Objective : Although curcumin has a protective effect on bone remodeling, appropriate therapeutic concentrations of curcumin are not well known as therapeutic drugs for osteoporosis. The purpose of this study was to compare the bone sparing effect of treatment of low-dose and high-dose curcumin after ovariectomy in rats. Methods : Forty female Sprague-Dawley rats underwent either a sham operation (the sham group) or bilateral ovariectomy (OVX).
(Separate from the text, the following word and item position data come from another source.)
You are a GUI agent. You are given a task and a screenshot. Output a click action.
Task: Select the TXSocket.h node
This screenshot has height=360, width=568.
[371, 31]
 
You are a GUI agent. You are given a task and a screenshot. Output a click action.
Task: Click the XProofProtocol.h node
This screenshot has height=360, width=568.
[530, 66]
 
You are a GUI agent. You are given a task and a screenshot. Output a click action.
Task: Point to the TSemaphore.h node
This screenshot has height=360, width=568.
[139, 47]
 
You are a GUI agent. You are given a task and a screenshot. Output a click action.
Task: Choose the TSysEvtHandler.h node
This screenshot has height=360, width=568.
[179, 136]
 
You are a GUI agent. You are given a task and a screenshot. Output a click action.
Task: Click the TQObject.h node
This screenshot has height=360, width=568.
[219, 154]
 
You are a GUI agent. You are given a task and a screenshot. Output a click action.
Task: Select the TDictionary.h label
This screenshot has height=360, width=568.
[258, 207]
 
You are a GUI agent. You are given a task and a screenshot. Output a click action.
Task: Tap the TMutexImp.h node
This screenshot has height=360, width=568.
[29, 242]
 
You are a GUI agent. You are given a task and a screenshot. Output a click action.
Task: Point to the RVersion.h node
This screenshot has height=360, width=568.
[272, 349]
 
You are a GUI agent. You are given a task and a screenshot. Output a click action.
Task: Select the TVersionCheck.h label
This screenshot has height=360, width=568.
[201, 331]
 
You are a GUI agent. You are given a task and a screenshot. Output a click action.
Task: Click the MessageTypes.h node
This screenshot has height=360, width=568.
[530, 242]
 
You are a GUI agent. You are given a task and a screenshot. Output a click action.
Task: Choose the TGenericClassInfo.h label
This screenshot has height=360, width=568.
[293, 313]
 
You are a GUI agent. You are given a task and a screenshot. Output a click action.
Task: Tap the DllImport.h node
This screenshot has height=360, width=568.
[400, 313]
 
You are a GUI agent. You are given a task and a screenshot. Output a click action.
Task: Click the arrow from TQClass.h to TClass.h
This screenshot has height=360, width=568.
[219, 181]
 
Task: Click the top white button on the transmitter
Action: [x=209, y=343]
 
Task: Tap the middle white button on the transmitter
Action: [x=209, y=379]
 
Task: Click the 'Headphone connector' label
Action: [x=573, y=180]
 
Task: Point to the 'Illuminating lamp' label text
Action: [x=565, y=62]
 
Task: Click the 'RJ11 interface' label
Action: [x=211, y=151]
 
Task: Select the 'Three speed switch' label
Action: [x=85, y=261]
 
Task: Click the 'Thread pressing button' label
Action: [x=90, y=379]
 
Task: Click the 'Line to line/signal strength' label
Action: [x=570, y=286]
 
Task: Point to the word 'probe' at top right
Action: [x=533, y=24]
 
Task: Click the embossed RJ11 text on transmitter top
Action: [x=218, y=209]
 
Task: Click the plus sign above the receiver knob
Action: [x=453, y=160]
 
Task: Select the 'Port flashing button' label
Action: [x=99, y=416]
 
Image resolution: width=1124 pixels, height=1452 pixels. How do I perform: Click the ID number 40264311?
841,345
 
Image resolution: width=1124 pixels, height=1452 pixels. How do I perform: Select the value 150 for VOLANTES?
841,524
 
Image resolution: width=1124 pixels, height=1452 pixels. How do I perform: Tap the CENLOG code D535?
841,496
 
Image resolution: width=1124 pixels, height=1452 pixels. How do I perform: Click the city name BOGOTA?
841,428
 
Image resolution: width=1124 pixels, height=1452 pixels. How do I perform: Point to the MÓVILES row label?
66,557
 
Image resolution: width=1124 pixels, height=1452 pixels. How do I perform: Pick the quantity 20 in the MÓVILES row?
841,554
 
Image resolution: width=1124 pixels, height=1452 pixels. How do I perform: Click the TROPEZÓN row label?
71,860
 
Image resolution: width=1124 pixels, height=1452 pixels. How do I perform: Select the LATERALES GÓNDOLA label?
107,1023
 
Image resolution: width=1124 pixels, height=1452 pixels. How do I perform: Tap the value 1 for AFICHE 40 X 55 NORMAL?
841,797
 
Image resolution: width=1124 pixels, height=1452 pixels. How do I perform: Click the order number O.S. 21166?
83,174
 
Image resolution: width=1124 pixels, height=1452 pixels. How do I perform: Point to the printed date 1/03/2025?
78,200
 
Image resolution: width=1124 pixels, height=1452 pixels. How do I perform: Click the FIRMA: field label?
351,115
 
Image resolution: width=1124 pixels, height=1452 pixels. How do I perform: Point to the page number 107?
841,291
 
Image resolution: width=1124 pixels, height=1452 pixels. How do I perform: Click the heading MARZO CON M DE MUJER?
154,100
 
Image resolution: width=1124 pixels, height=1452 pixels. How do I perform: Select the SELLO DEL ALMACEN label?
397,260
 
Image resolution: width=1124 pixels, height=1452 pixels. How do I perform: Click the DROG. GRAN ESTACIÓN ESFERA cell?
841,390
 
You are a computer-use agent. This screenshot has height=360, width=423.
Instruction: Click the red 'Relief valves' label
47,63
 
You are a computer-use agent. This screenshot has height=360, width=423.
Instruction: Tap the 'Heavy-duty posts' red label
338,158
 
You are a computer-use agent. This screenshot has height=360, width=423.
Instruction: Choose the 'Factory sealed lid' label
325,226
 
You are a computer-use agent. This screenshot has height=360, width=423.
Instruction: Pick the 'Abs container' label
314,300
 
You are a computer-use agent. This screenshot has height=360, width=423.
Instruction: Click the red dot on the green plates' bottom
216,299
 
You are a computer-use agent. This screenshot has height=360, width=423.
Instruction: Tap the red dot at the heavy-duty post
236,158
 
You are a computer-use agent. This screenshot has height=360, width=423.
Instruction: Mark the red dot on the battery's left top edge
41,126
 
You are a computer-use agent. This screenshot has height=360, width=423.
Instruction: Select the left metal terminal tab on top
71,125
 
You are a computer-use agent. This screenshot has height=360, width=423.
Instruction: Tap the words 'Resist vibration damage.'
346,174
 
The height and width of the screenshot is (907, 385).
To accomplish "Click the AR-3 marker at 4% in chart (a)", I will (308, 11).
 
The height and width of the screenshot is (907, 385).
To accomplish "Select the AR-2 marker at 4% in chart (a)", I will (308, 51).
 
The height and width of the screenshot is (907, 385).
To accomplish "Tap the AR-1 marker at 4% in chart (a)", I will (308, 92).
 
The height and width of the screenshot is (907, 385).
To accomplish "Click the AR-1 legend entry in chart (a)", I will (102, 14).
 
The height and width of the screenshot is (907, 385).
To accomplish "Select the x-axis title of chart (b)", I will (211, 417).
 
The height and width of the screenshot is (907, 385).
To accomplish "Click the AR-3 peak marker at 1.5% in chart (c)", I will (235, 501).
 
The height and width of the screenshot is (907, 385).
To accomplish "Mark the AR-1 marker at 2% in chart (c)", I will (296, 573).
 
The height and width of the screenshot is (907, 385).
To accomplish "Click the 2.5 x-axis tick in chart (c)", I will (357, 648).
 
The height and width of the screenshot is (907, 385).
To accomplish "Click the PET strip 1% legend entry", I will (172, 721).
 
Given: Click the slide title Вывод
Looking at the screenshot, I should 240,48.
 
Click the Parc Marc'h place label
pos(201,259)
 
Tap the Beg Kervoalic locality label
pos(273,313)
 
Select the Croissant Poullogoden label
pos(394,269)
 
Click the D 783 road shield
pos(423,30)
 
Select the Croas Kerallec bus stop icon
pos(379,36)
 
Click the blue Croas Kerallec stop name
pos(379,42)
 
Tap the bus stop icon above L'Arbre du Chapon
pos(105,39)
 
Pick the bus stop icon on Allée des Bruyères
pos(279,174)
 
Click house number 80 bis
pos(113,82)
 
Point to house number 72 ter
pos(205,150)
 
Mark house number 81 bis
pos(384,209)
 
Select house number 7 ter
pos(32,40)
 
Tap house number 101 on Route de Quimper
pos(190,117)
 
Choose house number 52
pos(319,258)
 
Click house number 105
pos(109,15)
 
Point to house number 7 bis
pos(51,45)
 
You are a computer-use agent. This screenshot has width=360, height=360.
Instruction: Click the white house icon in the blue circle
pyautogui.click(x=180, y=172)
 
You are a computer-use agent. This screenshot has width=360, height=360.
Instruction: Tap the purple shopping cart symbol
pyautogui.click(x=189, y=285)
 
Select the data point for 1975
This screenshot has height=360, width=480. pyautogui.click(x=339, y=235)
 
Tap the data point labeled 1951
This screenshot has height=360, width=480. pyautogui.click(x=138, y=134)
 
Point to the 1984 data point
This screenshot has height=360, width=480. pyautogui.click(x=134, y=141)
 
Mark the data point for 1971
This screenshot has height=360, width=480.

The ovariectomized animals were randomly distributed among three groups; untreated OVX group, low-dose (10 mg/kg) curcumin administered group, and high-dose (50 mg/kg) curcumin group. At 4 and 8 weeks after surgery, serum biochemical markers of bone turnover were analyzed. Bone histomorphometric parameters of the 4th lumbar vertebrae were determined by micro-computed tomography (CT). In addition, mechanical strength was determined by a three-point bending test. Results : High-dose curcumin group showed significantly lower osteocalcin, alkaline phosphatase, and the telopeptide fragment of type I collagen C-terminus concentration at 4 and 8 weeks compared with the untreated OVX group as well as low-dose curcumin group. In the analyses of micro-CT scans of 4th lumbar vertebrae, the high-dose curcumin treated group showed a significant increase in bone mineral densities (p=0.028) and cortical bone mineral densities (p=0.036) compared with the low-dose curcumin treated group. Only high-dose curcumin treated group had a significant increase of mechanical strength compared with the untreated OVX group (p=0.015). Conclusion : The present study results demonstrat that a high-dose curcumin has therapeutic advantages over a low-dose curcumin of an antiresorptive effect on bone remodeling and improving bone mechanical strength.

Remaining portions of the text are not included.